Work to be completed = For the data that follows, return each line unchanged and drop the pictures.

(Source records)

============

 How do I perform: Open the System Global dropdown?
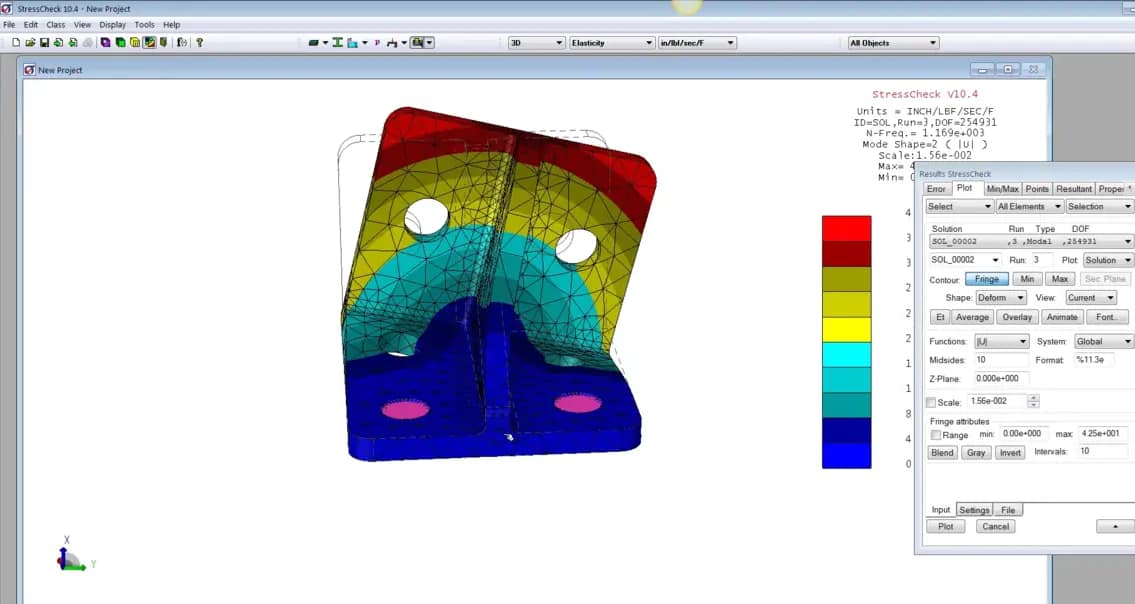(x=1103, y=341)
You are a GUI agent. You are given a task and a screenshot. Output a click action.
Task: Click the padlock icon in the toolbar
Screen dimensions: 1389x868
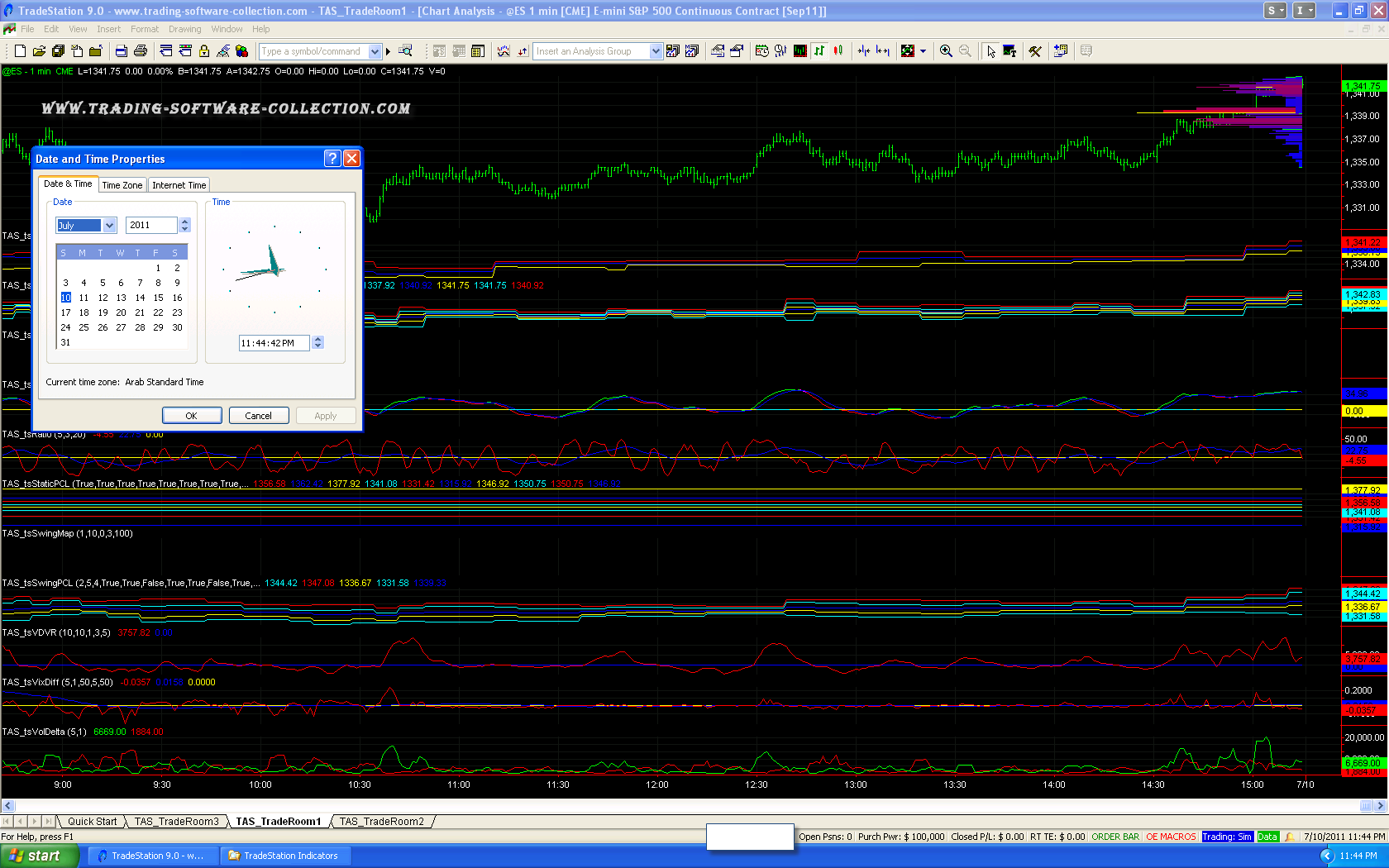click(204, 51)

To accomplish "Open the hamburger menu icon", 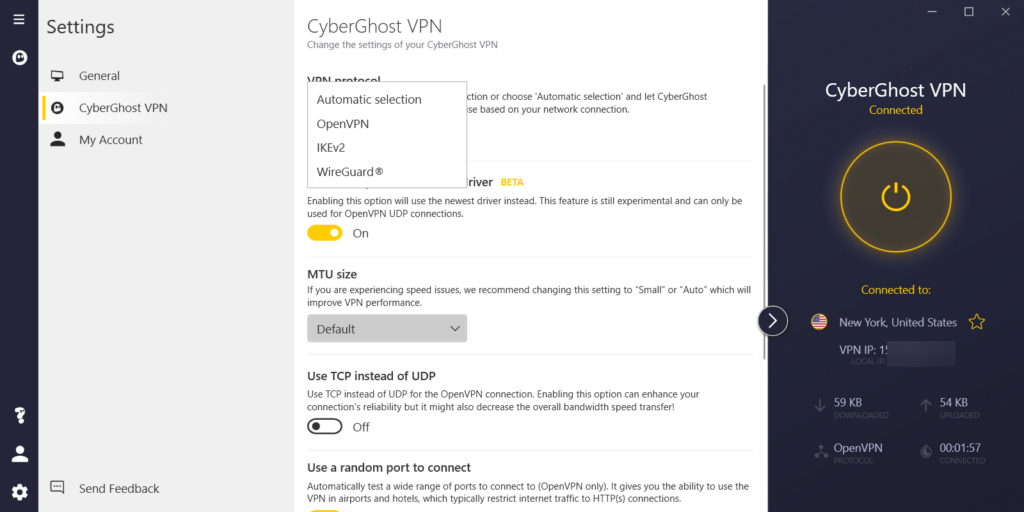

============

Exercise answer =
 How do I perform: Open the System Global dropdown?
(x=1103, y=341)
You are a GUI agent. You are given a task and a screenshot. Output a click action.
Task: Click the padlock icon in the toolbar
Screen dimensions: 1389x868
click(204, 51)

To accomplish "Open the hamburger menu icon", 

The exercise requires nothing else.